# Phragmipediums in Situ



## gonewild (Aug 18, 2013)

Amazonas Peru at 1680 meters elevation.
If you have ever wondered how your Phrags compare to wild ones growing in Nature then here you go.....


----------



## gonewild (Aug 18, 2013)




----------



## gonewild (Aug 18, 2013)




----------



## gonewild (Aug 18, 2013)




----------



## AdamD (Aug 18, 2013)

How amazing is that? Wow. Love that last pic. Thank you so much for sharing.


----------



## SlipperFan (Aug 18, 2013)

Interesting. It's like they are hiding...

Thanks, Lance.


----------



## NYEric (Aug 18, 2013)

Thanks for sharing.


----------



## Dido (Aug 19, 2013)

great to see this pics


----------



## Susie11 (Aug 19, 2013)

They look great.


----------



## SlipperKing (Aug 19, 2013)

So what is the substrate Lance? Rock ruble collected in among boulders?


----------



## gonewild (Aug 19, 2013)

SlipperKing said:


> So what is the substrate Lance? Rock ruble collected in among boulders?



Pretty much that is what it is. there is a fair layer of dirt(I won't give it credit for being top soil) that the grasses and Phrag roots share. Very poor growing media but that seems to be what they grow in. Rock, clay with organic mulch but the roots are in the dirt below the mulch. You can't tell well from the photos but the hillside is very steep, almost vertical so there is extreme drainage. 

If we tried to mimic the soil and use it in a pot the roots would rot for sure.

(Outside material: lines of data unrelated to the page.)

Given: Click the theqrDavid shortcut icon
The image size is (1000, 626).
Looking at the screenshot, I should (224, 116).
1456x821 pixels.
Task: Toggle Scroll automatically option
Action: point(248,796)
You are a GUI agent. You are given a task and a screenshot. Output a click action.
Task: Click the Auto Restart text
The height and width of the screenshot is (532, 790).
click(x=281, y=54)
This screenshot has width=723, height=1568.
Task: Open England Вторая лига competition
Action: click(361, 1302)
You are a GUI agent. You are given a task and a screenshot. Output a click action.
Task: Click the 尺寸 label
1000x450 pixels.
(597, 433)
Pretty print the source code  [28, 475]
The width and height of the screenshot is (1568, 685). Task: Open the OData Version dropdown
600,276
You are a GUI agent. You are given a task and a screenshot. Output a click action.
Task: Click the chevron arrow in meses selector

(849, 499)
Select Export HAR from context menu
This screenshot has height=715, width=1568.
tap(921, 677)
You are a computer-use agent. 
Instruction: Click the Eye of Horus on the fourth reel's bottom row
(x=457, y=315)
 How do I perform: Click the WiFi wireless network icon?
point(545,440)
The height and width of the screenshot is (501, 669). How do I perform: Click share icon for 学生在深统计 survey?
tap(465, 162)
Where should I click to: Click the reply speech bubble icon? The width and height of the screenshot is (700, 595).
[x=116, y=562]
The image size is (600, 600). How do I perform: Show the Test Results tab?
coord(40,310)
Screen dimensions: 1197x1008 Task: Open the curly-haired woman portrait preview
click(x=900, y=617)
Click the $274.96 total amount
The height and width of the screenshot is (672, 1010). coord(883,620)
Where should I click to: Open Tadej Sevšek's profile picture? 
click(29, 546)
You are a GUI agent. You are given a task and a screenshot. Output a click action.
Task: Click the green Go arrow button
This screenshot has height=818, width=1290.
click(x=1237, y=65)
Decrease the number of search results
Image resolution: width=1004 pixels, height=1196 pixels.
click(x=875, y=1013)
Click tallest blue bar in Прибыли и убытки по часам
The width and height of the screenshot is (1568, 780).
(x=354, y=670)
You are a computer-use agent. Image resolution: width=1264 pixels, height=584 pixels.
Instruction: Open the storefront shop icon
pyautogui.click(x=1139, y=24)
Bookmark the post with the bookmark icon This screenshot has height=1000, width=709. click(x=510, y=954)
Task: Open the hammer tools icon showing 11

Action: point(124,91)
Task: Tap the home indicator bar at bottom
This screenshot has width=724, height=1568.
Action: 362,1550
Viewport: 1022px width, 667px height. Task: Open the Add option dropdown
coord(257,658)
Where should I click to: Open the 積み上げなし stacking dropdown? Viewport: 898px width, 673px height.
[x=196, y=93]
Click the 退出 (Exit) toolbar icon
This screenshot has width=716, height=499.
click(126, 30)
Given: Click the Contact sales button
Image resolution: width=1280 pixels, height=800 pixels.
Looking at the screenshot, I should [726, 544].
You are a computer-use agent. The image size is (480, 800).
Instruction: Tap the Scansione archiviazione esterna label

But with the vertical drainage and all the grass to suck up soil moisture the plants can get a huge amount of water and still have only moist soil.


----------



## eggshells (Aug 19, 2013)

Beautiful photos.


----------



## Chuck (Aug 19, 2013)

Wonderful. Brings back fond memories of my trip to Ecuador.

Chuck


----------



## KyushuCalanthe (Aug 19, 2013)

Fantastic. Can someone help with the IDs on these?


----------



## Hera (Aug 19, 2013)

Really nice shots. Thanks for taking the time to post them.


----------



## SlipperFan (Aug 19, 2013)

KyushuCalanthe said:


> Fantastic. Can someone help with the IDs on these?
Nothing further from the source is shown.